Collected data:
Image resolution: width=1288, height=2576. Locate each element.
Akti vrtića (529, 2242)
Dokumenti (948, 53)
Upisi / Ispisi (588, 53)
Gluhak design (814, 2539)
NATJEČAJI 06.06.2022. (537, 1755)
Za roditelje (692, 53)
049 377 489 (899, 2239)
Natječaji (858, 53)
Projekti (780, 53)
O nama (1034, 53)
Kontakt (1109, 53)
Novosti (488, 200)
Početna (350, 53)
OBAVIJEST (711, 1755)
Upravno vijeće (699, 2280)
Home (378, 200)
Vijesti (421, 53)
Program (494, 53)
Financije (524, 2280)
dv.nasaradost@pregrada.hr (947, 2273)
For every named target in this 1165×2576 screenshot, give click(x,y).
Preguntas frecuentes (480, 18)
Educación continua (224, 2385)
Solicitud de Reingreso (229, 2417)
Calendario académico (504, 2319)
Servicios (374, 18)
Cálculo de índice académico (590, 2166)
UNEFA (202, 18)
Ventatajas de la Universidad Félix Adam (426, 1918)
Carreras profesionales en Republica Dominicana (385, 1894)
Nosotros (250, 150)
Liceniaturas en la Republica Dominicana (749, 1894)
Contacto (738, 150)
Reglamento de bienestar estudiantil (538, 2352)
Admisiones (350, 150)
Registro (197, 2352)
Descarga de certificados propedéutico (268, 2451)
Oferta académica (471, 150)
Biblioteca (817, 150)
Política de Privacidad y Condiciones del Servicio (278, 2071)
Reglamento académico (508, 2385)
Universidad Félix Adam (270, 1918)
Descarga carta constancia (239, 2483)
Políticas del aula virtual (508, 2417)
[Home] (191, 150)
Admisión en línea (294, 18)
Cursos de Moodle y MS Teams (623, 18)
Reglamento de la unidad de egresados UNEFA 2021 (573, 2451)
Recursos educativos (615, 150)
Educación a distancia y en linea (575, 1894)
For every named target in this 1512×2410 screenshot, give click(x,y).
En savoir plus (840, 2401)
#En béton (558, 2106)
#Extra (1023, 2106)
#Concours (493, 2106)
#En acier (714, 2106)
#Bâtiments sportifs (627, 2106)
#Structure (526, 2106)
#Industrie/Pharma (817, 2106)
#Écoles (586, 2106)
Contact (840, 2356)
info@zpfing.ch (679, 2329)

What is being asked: Your task is to write out the lines from the one with "Servicios (374, 18)" through the end of the records, exactly and with nothing added.

Task response:
Servicios (374, 18)
Cálculo de índice académico (590, 2166)
UNEFA (202, 18)
Ventatajas de la Universidad Félix Adam (426, 1918)
Carreras profesionales en Republica Dominicana (385, 1894)
Nosotros (250, 150)
Liceniaturas en la Republica Dominicana (749, 1894)
Contacto (738, 150)
Reglamento de bienestar estudiantil (538, 2352)
Admisiones (350, 150)
Registro (197, 2352)
Descarga de certificados propedéutico (268, 2451)
Oferta académica (471, 150)
Biblioteca (817, 150)
Política de Privacidad y Condiciones del Servicio (278, 2071)
Reglamento académico (508, 2385)
Universidad Félix Adam (270, 1918)
Descarga carta constancia (239, 2483)
Políticas del aula virtual (508, 2417)
[Home] (191, 150)
Admisión en línea (294, 18)
Cursos de Moodle y MS Teams (623, 18)
Reglamento de la unidad de egresados UNEFA 2021 (573, 2451)
Recursos educativos (615, 150)
Educación a distancia y en linea (575, 1894)
For every named target in this 1512×2410 screenshot, give click(x,y).
En savoir plus (840, 2401)
#En béton (558, 2106)
#Extra (1023, 2106)
#Concours (493, 2106)
#En acier (714, 2106)
#Bâtiments sportifs (627, 2106)
#Structure (526, 2106)
#Industrie/Pharma (817, 2106)
#Écoles (586, 2106)
Contact (840, 2356)
info@zpfing.ch (679, 2329)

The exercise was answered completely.